Core Principle: Recovery as Code
Infrastream intentionally does not provide a "Restore" button in any UI. Instead, recovery is performed through declarative manifest changes, ensuring:
✅ Two-step verification: Code review prevents panicked mistakes
✅ Audit trail: Every recovery action is permanently recorded in Git
✅ Reproducibility: Recovery procedures are version-controlled and testable
✅ No panic decisions: Force deliberate action during high-stress incidents
How This Works in Practice
| Recovery Type | Traditional Approach | Infrastream Approach |
|---|---|---|
| Bad deployment | SSH into servers, manual rollback | Git revert → auto-redeploy |
| Database corruption | UI restore button (risky!) | Restore from clean automated backup |
| Ransomware | Pray backup works, click restore | Restore via gcloud → import clean DB → update app |
| Audit trail | Maybe logs exist? | Git history is the audit trail |
Recovery Scenario 1: Rolling Back a Bad Deployment
The Problem
You deployed version v2.1.0 of your application, and it's causing errors.
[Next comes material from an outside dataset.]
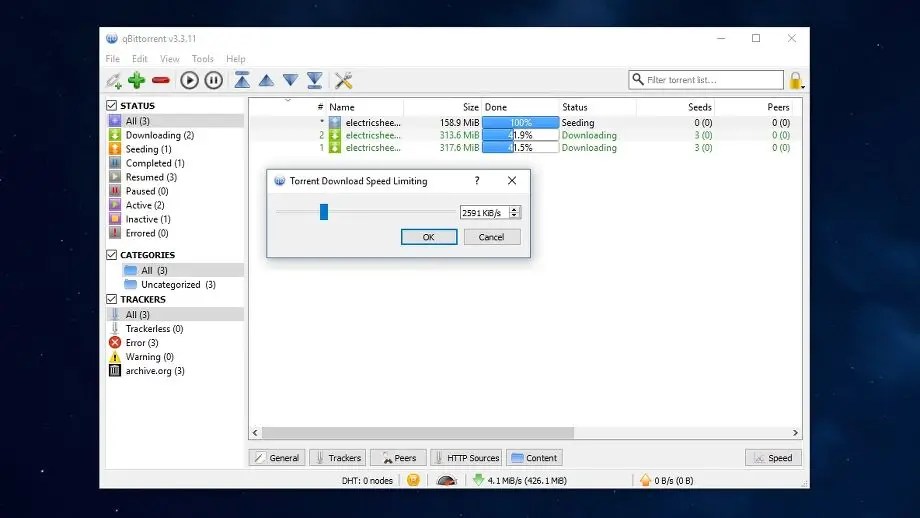Click the red minus delete torrent icon
The height and width of the screenshot is (518, 920).
pos(160,80)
You need to immediately roll back to the previous working version v2.0.5.
Solution: Git Revert
Since your application deployment is defined in a manifest, you can roll back by reverting the Git commit that introduced the bad version.
Step-by-Step Recovery
1. Identify the Bad Commit
cd organizational-unit/find-my-venue/environment/integration/project/fmv-uae
git log application/fmv-customer-app.yaml
Output:
commit abc123... (HEAD -> main)
Author: Developer <dev@company.com>
Date: Mon Feb 3 14:30:00 2025
Update customer app to v2.1.0
commit def456...
Author: Developer <dev@company.com>
Date: Fri Feb 1 10:15:00 2025
Update customer app to v2.0.5
2. Revert the Commit
git revert abc123
This creates a new commit that undoes the changes from abc123, preserving history.
3. Submit Emergency PR
git push origin main
# Create PR titled: "EMERGENCY: Rollback customer app to v2.0.5"
4. Fast-Track Approval
Request emergency approval from on-call engineer or use your organization's emergency change process.
5. Merge and Deploy
Once merged, Infrastream automatically:
- Pulls the previous container image (
v2.0.5) - Deploys it to Cloud Run/GKE
- Routes traffic to the stable version
Recovery Time: Typically 2-5 minutes from merge to live traffic restoration.
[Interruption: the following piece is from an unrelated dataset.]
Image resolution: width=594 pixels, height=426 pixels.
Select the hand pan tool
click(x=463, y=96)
Recovery Scenario 2: Restoring from Automated Backup
The Problem
A critical failure or accidental deletion has occurred, and you need to restore your database to the latest known-good state.
Solution: Provision a New Database from Backup
You'll create a new database restored from your latest backup, validate it, then cut over your application.
Step-by-Step Recovery
1. Restore via Cloud Console or CLI
Use gcloud CLI to restore the most recent backup:
# Create a new AlloyDB cluster from the latest backup
gcloud alloydb clusters restore main-recovered \
--source-cluster=main \
--source-cluster-region=us-central1 \
--region=us-central1 \
--project=customer-portal-prod
2. Import Recovered Database to Infrastream
Once the database restoration is complete, create an Infrastream manifest to manage the recovered database:
File: database/main-recovered.yaml
apiVersion: lowops.manifests.v1
kind: Database
metadata:
name: main-recovered
project: customer-portal
environment: production
spec:
description: Emergency recovery database.
cpuCount: 4
clusterSize: 3
3. Submit PR and Merge
Once merged, Infrastream will begin managing the recovered instance, allowing you to validate data and cut over traffic as described in Scenario 3.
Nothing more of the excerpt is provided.